## [TASK LIST]
1 – Reproduce word for word the part of the Richard Stolley profile that starts with "- Died: June" and runs through "magazine editor (1928–2021)".
2 – According to the Richard Stolley profile, in what year was People magazine launched?

## [TEXT PASSAGE]
-- START --
- Born: Richard Brockway Stolley October 3, 1928 Pekin, Illinois, U.S.
- Died: June 16, 2021 (aged 92) Evanston, Illinois, U.S.
- Education: Northwestern University
- Known for: Founding editor of People
- Spouses: ; Anne Shawber ​(divorced)​ ; Lise Hilboldt ​(divorced)​
- Children: 4

= Richard Stolley =

American journalist and magazine editor (1928–2021)

Richard Brockway Stolley (October 3, 1928 – June 16, 2021) was an American journalist and magazine editor. He is noted as the founding managing editor of People magazine and for acquiring the Zapruder film for Life magazine in 1963.

Stolley began his career with Life in 1953. He subsequently held a number of roles at the magazine, including reporter, bureau chief, senior editor, and assistant managing editor. He became the inaugural editor of People when it was launched in 1974. During his eight years at the publication, it became the most profitable magazine in the country. He returned to Life in 1982 and eventually became editorial director across all Time Inc. magazines. He continued working for the company until his retirement in 2014.
-- END --
## [EXCERPTED DATA]
-- START --
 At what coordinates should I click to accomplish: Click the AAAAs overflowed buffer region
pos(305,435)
-- END --
-- START --
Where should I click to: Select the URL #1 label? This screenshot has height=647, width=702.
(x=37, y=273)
-- END --
## [SOLUTIONS BY TASK]
1 –
- Died: June 16, 2021 (aged 92) Evanston, Illinois, U.S.
- Education: Northwestern University
- Known for: Founding editor of People
- Spouses: ; Anne Shawber ​(divorced)​ ; Lise Hilboldt ​(divorced)​
- Children: 4

= Richard Stolley =

American journalist and magazine editor (1928–2021)

2 – 1974